EXERCISE TASK:
Collect every line below that contains the string "pyautogui", matching its case exactly.

RECORDS FOR PROCESSING:
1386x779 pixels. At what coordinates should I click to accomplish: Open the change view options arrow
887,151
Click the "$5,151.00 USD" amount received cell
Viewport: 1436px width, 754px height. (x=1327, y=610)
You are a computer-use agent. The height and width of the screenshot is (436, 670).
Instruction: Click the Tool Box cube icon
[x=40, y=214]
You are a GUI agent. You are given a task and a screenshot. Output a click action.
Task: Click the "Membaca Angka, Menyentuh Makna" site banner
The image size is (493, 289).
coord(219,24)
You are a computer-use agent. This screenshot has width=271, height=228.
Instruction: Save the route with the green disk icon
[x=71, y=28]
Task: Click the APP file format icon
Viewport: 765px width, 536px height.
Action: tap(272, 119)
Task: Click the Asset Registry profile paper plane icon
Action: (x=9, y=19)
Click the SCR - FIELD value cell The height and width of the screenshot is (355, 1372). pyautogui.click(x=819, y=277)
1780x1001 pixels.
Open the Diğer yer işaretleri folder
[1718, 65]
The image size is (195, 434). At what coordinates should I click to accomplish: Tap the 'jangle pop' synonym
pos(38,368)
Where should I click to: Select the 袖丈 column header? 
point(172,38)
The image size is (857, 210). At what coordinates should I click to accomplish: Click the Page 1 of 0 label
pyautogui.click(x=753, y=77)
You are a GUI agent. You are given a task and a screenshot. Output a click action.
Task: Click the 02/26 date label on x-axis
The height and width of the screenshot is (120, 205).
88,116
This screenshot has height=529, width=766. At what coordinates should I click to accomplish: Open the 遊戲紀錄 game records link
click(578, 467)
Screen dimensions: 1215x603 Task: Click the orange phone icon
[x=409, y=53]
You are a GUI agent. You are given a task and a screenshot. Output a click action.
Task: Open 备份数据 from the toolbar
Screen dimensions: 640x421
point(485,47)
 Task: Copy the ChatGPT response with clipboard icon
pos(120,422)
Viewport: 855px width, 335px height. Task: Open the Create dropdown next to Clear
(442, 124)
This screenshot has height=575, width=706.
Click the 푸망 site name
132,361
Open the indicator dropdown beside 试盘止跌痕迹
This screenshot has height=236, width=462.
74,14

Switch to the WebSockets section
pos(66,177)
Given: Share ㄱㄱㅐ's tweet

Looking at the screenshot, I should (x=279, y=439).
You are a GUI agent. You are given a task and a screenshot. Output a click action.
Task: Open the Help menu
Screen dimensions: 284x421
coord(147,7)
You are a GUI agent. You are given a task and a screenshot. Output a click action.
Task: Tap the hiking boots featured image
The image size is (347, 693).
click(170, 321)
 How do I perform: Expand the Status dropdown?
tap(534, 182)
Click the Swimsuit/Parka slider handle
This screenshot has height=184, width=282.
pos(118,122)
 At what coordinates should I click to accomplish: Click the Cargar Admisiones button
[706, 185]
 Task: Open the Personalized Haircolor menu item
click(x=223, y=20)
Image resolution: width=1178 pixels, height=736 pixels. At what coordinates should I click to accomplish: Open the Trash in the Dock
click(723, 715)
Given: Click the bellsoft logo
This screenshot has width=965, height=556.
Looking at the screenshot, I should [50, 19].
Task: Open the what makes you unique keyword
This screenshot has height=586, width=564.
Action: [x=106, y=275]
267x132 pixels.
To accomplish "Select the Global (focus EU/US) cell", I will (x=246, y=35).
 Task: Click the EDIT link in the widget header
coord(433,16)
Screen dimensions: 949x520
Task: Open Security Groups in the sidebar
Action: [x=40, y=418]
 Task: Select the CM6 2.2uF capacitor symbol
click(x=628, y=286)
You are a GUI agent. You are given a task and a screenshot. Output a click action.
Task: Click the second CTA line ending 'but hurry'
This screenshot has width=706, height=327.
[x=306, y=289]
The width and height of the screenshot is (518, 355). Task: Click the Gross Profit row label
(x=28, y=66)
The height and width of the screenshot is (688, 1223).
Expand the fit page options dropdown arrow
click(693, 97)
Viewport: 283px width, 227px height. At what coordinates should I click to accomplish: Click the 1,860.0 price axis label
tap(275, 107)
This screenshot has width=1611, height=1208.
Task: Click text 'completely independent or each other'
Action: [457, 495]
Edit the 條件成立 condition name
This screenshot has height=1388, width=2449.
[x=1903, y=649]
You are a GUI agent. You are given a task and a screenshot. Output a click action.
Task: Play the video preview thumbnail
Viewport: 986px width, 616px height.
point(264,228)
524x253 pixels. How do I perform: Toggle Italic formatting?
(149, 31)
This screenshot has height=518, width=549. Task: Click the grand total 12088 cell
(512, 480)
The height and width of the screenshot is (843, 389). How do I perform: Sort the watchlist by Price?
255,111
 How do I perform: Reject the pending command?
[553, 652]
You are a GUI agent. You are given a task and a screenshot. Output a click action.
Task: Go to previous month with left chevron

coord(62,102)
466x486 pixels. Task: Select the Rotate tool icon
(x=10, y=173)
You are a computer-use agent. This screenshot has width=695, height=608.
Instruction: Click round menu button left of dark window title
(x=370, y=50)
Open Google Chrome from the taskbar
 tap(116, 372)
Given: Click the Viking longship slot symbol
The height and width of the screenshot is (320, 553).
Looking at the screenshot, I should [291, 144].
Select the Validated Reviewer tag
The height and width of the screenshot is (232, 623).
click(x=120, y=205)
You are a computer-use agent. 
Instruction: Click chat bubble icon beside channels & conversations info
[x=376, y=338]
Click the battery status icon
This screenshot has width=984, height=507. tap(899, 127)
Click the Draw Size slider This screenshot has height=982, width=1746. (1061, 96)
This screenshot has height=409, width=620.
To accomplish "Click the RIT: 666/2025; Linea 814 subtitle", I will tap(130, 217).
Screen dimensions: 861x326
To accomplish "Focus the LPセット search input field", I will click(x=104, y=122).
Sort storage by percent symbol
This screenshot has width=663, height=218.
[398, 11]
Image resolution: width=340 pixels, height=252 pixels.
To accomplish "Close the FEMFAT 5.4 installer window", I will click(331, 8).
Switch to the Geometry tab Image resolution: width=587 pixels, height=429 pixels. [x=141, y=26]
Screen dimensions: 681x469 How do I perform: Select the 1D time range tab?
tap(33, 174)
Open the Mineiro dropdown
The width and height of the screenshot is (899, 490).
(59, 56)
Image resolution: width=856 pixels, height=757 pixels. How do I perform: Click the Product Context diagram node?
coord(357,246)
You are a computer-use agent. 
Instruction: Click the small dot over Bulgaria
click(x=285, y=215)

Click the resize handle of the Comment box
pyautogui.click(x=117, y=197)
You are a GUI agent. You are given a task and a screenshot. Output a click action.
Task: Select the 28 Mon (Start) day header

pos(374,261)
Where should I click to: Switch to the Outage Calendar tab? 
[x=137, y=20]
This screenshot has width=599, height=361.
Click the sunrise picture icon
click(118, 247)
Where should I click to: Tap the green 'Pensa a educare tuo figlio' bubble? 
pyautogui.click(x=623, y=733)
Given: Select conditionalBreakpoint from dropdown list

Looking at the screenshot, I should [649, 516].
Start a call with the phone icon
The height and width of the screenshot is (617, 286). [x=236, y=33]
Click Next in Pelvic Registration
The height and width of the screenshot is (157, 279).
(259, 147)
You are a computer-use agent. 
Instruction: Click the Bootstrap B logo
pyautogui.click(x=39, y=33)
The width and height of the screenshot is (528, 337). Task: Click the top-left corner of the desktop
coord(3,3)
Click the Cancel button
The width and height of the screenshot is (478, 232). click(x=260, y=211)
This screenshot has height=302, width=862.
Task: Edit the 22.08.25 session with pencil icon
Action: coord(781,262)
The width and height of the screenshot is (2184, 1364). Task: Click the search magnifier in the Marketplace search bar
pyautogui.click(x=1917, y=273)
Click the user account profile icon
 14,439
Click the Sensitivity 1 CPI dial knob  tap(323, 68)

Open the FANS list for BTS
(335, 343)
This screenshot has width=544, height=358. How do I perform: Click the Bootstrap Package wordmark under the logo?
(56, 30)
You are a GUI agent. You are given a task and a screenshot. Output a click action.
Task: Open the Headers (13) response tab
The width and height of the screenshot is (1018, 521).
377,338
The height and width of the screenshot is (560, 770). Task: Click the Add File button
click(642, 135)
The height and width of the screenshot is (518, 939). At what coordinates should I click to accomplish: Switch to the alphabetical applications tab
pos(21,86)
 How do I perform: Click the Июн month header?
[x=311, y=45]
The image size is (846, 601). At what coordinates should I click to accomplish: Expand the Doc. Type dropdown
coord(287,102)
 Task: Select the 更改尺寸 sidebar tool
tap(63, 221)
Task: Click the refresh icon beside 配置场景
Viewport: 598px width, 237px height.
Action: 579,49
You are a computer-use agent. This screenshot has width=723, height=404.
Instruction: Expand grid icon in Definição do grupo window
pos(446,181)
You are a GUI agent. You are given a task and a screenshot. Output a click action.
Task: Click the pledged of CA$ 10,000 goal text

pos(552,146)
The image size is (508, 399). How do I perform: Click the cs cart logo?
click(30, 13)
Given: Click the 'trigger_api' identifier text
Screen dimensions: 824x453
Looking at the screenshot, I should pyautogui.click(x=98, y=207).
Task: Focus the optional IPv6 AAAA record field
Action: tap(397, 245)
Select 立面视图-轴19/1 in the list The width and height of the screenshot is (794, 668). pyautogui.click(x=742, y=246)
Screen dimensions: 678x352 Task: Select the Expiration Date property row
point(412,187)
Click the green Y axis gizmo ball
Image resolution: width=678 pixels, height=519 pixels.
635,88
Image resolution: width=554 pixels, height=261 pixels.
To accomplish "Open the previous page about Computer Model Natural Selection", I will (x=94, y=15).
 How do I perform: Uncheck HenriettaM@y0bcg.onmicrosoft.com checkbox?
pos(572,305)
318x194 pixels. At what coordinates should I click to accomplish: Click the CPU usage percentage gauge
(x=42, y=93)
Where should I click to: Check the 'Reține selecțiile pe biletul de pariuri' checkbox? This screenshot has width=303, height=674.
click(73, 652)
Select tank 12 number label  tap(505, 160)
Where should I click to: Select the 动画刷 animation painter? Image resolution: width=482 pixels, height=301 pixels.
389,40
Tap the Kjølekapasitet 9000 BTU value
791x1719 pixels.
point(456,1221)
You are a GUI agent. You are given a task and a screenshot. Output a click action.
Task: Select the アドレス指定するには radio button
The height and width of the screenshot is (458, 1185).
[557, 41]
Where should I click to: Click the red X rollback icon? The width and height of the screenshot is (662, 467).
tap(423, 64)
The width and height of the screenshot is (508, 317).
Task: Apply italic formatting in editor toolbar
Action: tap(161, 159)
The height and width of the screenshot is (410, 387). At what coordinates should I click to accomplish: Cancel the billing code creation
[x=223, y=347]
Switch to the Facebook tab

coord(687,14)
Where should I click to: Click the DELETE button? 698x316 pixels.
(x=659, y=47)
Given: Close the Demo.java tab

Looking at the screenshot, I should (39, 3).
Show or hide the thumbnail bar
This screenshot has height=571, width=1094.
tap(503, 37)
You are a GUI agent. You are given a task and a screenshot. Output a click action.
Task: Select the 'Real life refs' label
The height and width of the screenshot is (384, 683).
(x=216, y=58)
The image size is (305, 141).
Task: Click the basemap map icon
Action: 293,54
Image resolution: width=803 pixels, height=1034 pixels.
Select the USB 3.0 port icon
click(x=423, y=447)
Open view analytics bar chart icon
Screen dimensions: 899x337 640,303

WRITTEN SOLUTION:
Click the SCR - FIELD value cell The height and width of the screenshot is (355, 1372). pyautogui.click(x=819, y=277)
pyautogui.click(x=753, y=77)
pyautogui.click(x=117, y=197)
pyautogui.click(x=623, y=733)
pyautogui.click(x=39, y=33)
pyautogui.click(x=1917, y=273)
Looking at the screenshot, I should pyautogui.click(x=98, y=207).
Select 立面视图-轴19/1 in the list The width and height of the screenshot is (794, 668). pyautogui.click(x=742, y=246)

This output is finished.